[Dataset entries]
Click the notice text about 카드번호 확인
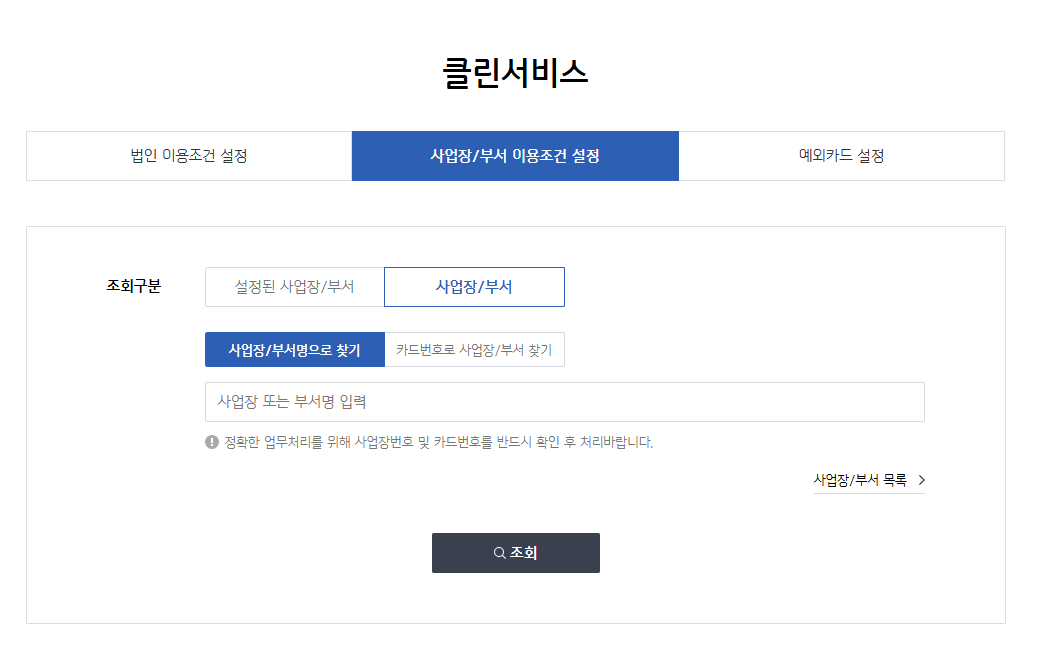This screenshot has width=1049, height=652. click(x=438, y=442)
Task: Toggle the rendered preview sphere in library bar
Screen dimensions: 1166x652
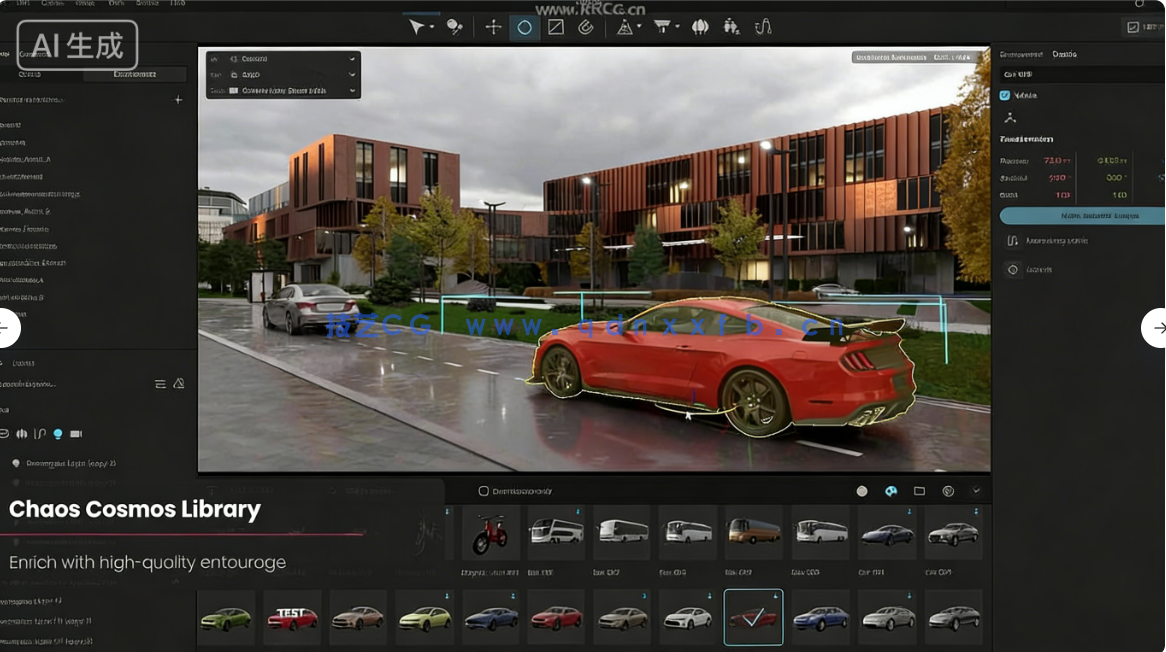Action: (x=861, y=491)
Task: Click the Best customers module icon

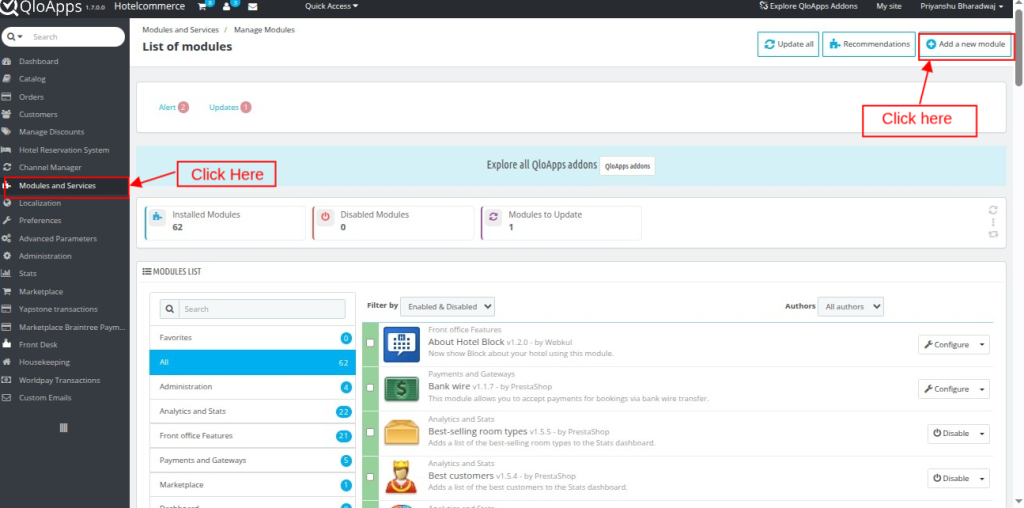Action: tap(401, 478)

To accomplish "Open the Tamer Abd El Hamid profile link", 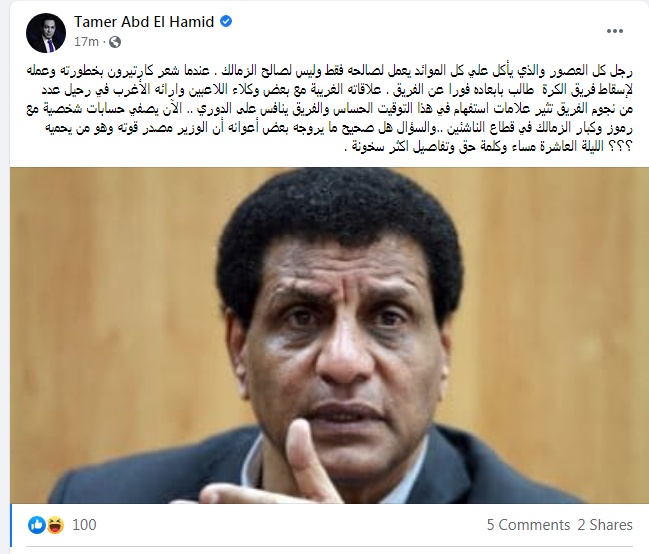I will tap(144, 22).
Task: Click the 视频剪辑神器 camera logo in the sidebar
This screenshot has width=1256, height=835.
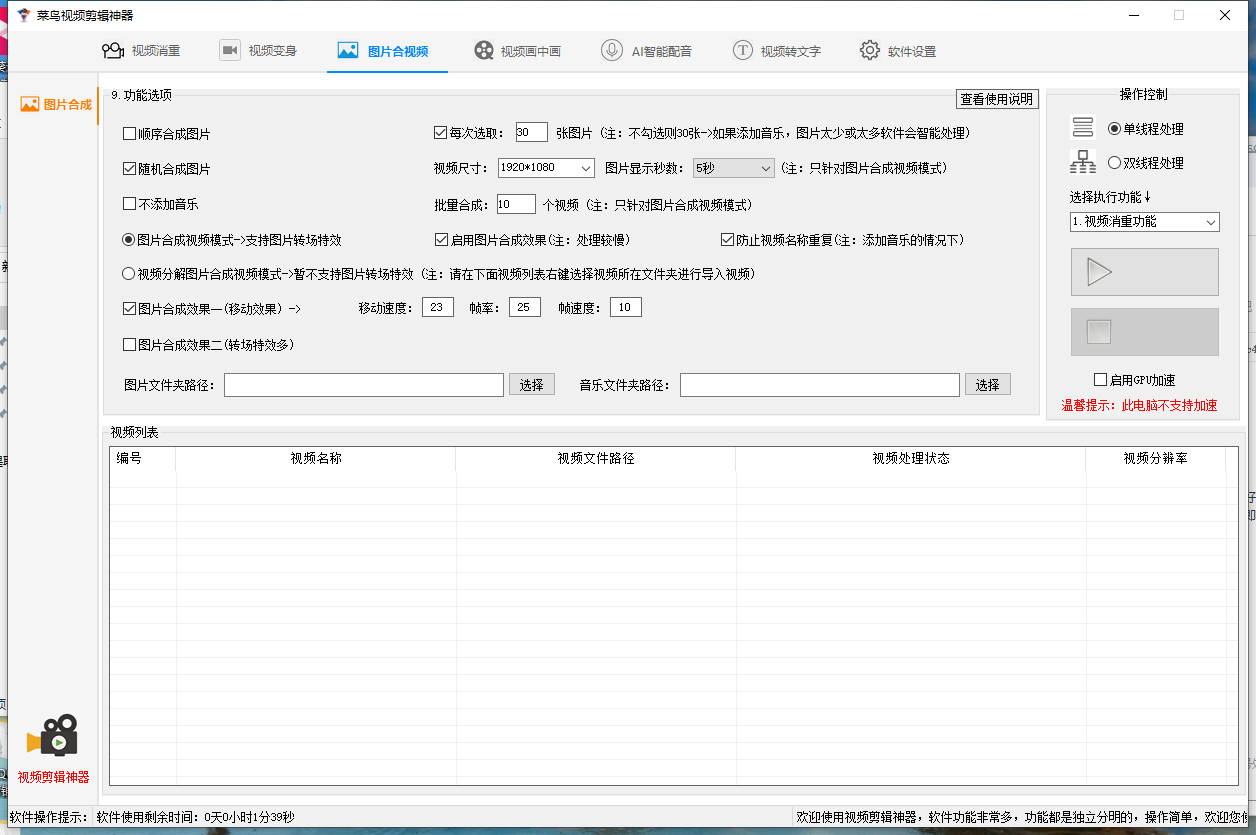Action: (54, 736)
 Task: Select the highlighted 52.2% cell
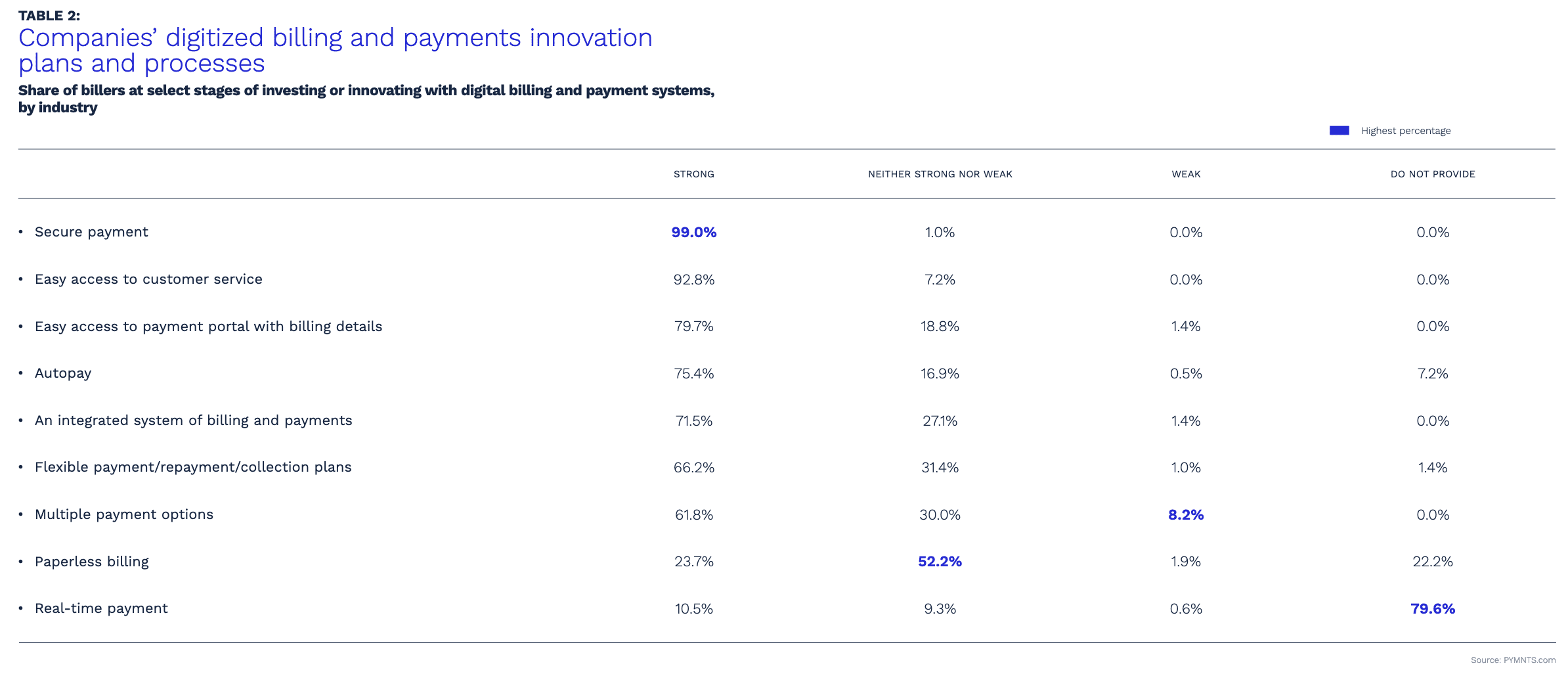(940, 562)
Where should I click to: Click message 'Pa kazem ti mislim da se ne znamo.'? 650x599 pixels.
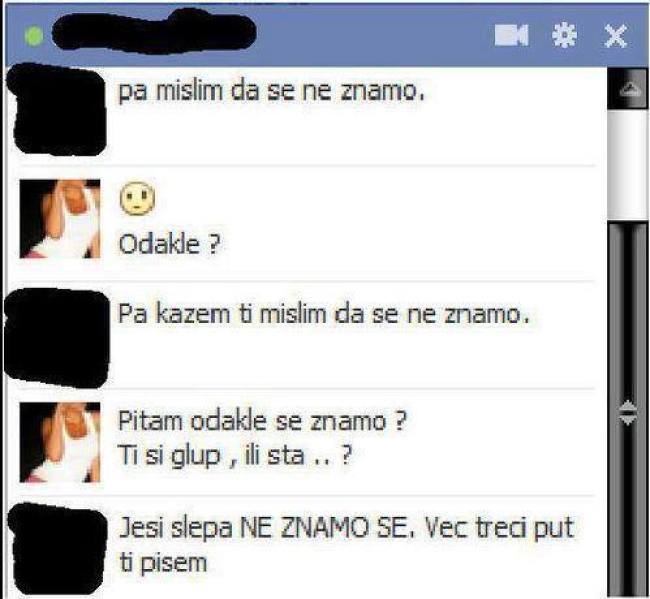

Exercise instructions
Starting at the line containing "Task: Click the 视频剪辑神器", output every remaining line of the records above exactly, the last one included. Nothing else belongs in the output, and no pictures either.

Answer section
Task: Click the 视频剪辑神器 camera logo in the sidebar
This screenshot has width=1256, height=835.
Action: (54, 736)
 Task: Select the highlighted 52.2% cell
(940, 562)
Where should I click to: Click message 'Pa kazem ti mislim da se ne znamo.'? 650x599 pixels.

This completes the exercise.